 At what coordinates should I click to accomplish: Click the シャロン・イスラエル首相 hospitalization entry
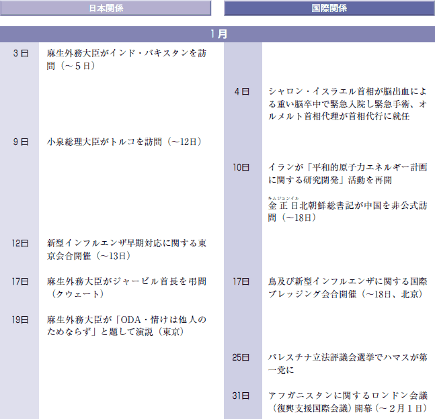point(348,103)
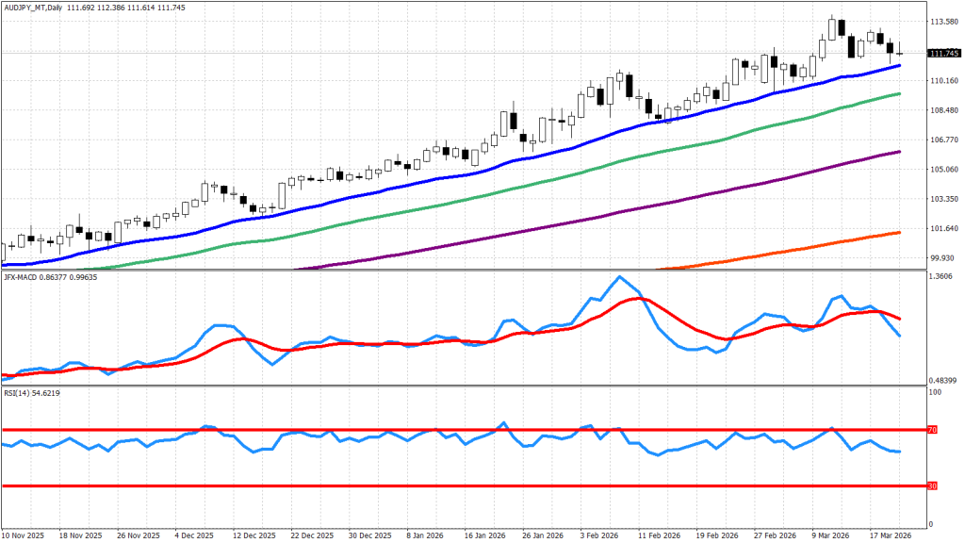This screenshot has height=543, width=965.
Task: Click the red RSI oversold horizontal line
Action: pyautogui.click(x=377, y=486)
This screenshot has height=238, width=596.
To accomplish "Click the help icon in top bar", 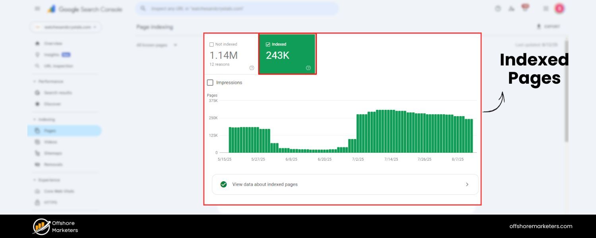I will pyautogui.click(x=498, y=9).
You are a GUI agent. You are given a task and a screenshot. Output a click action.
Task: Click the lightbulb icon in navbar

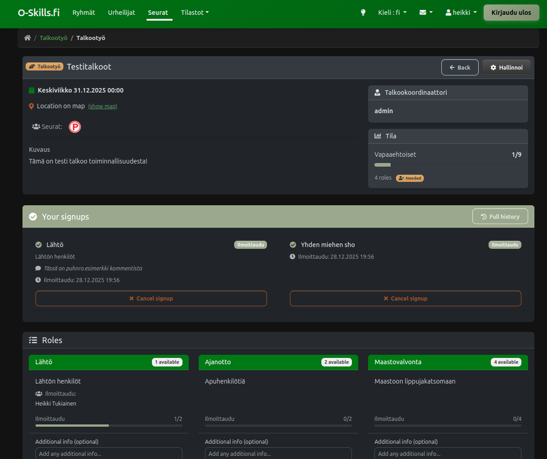tap(363, 13)
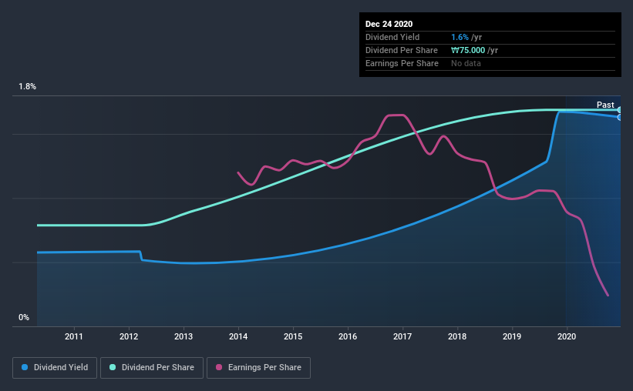Click the teal endpoint marker on chart
633x391 pixels.
click(x=620, y=110)
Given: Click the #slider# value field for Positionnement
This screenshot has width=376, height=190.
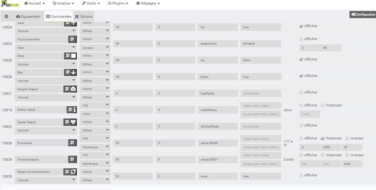Looking at the screenshot, I should tap(261, 44).
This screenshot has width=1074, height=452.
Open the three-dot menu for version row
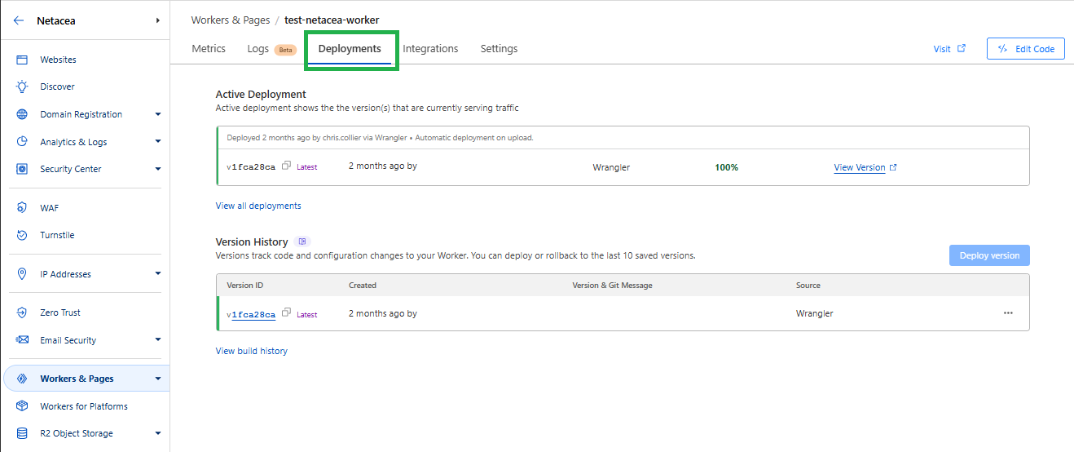1008,313
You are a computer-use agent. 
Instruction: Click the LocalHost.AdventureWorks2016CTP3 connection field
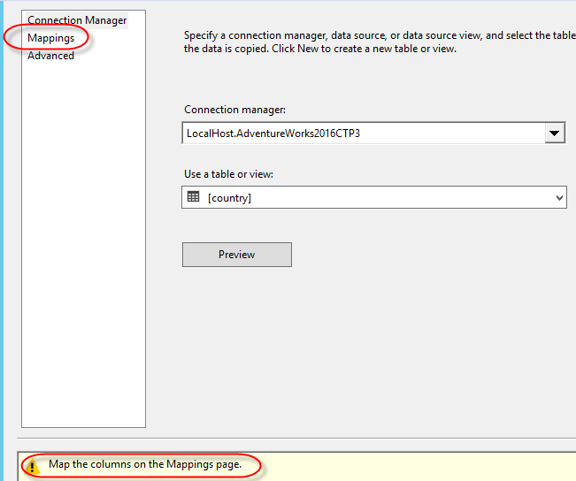pos(363,134)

• **Task details**: Your answer must consist of every line in the listing that contains "agent".

• **Solution to the problem**:
You are a GUI agent. You are given a task and a screenshot. Output a click action.
You are a computer-use agent. 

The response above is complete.